Outre une grande tente Maure à l'entrée, on y trouve quatre
paillasses dans une chambre aux murs épais. L'auberge semble être
le point de ralliement de tous les baroudeurs en transit ici, dans cette capitale
perdue des sables. J'ai déjà hâte à demain pour
voir quels énergumènes de notre acabit on y trouvera!
En attendant, le carde est sympathique et parfait pour accueillir notre fatigue,
malgré la chaleur encore pesante qui étreint la ville.

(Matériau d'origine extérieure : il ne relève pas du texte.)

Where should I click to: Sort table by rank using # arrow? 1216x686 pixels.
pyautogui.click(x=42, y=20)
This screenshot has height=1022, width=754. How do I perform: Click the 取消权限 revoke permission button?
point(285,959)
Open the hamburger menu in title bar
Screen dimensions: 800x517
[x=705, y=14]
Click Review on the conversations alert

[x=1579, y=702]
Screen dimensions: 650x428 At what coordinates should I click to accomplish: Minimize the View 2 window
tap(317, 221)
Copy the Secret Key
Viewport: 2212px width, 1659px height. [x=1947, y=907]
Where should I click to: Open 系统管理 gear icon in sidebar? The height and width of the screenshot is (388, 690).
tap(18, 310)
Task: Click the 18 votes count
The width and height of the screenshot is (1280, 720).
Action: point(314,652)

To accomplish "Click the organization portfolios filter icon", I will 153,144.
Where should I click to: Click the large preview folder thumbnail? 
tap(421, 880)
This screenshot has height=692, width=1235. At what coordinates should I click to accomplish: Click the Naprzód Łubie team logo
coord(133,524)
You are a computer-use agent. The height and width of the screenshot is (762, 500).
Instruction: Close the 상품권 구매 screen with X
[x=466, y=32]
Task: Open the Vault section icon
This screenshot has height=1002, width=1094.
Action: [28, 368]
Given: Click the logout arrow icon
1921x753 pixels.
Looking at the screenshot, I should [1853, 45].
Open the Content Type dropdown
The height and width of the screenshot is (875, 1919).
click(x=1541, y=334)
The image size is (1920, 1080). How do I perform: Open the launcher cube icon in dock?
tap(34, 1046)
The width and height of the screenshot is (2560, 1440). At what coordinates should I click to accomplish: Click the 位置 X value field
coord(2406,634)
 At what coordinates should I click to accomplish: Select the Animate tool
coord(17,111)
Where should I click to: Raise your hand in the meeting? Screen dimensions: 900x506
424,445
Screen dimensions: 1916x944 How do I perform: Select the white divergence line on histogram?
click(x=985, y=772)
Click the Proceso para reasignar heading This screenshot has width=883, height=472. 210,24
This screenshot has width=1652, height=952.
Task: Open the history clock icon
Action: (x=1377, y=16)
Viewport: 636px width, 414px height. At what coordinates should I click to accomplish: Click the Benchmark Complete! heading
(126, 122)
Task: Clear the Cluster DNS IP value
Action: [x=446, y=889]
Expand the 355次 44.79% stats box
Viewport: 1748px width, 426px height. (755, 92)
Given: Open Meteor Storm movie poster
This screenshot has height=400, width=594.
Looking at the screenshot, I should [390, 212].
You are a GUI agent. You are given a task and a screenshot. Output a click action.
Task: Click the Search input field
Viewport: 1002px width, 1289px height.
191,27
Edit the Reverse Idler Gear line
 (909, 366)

Comme la faim nous a gagné, nous rassemblons nos forces et résistons
dans la douleur au sommeil qui nous accable, pour sortir découvrir
un peu la ville, à pied, à la recherche d'une cuisine typique
mauritanienne. Nous arrêtons notre quête, insatisfaite, au restaurant
Prince, qui sert à tous les gens du quartier des burgers, shawarma,
et poulet rôti. Populaire, mais on s'attendait à autre chose
qu'une nourriture de restaurant gréco-turc. Un bon jus de mangue nous
remet de notre déception. Avant d'aller nous coucher, tous aussi épuisés
les uns que les autres, on s'arrête à une épicerie ouverte
24 heures / 24 acheter assez de bouteilles d'eau pour tenir jusqu'à
demain.
Ainsi parés pour la nuit, nous retrouvons nos paillasses et sombrons,
malgré un air encore à plus de 30°C, dans un sommeil bien
mérité.
| Nouakchott - Nos yeux se ferment sur une journée des plus longues |
|
|
C'est notre première nuit au pays des Maures.